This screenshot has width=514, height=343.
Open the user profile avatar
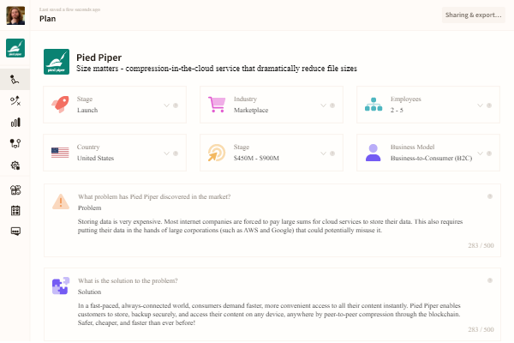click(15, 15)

* * *

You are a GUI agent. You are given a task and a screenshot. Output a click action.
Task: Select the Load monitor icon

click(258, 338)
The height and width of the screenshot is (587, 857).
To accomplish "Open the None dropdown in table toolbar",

* * *

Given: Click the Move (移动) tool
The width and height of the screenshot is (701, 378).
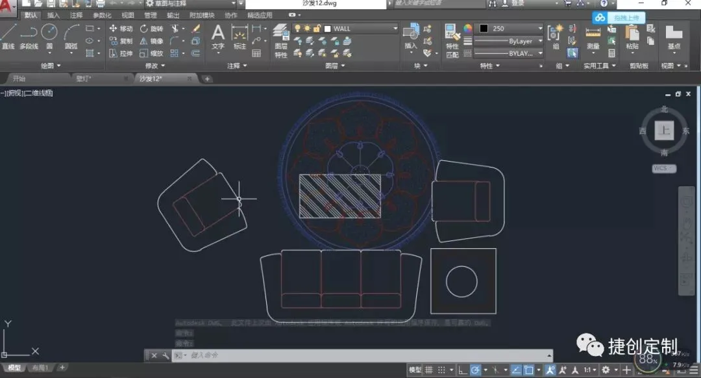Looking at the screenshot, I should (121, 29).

#### [PROBLEM TO WORK ON]
In the listing above, locate the line with "You are a GUI" and the line with "the None dropdown", then extract exactly those lines and every line between them, and nothing more.

#### [RESPONSE BOX]
You are a GUI agent. You are given a task and a screenshot. Output a click action.
Task: Select the Load monitor icon

click(258, 338)
The height and width of the screenshot is (587, 857).
To accomplish "Open the None dropdown in table toolbar",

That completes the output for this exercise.